Na segunda-feira (18), Juliana, moradora da Restinga, não conseguiu ser atendida na SMDS. Na quinta-feira, chegou ao serviço às 7h e conseguiu a ficha número 68. A alta dos preços dos alimentos afeta diretamente a sua rotina, por criar um filho pequeno sozinha. “Também recebi o Auxílio Emergencial que era muito pouco. Agora está um absurdo, aumentou muito o leite, R$ 8 uma caixinha, não tenho o que fazer. O Auxílio Gás também não adianta, ainda tem que botar mais R$ 53 para comprar um bujão”, desabafa.

Ela reitera que participa das políticas de transferência de renda desde o Bolsa Família, quando o valor que recebia era maior. “Vim aqui porque veio um papelzinho da Caixa dizendo que faz mais de cinco anos que eu não atualizo o cadastro. Imagina se cortarem? É o único dinheiro que eu tenho, é pouco, mas fazer o quê? Quando era mais ou menos uns R$1.200 eu acho que ainda dava pra se manter, mas agora com R$ 600, para quem tem filho pequeno, água e luz como é que fica? Tá tudo aumentando”.

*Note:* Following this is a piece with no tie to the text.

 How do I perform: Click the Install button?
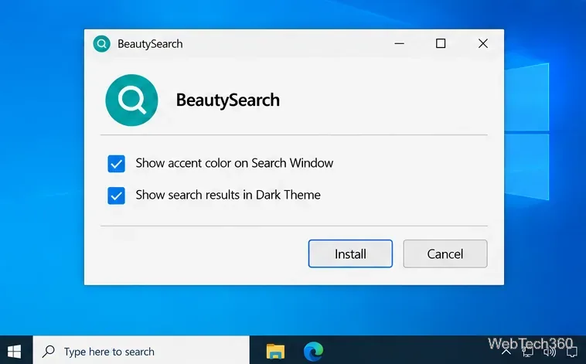[x=350, y=253]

Já Maria Augusta saiu do bairro Jardim Carvalho e chegou na SMDS às 6h. Ela conta que perdeu o direito à meia passagem dada pelo município e não tem dinheiro para voltar a frequentar sessões de fisioterapia, atendimento que precisa por apresentar problemas nos pés e na coluna, após anos trabalhando como diarista. Os R$ 600 são necessários para que ela restabeleça sua saúde e consiga retomar seu trabalho. “Eu tô aqui pra tentar alguma coisa, eu não posso ficar sem ganhar nada, o meu companheiro não ganha o suficiente pra nós dois como servente de obra. Pelo menos eu vou conseguir fazer fisioterapia.”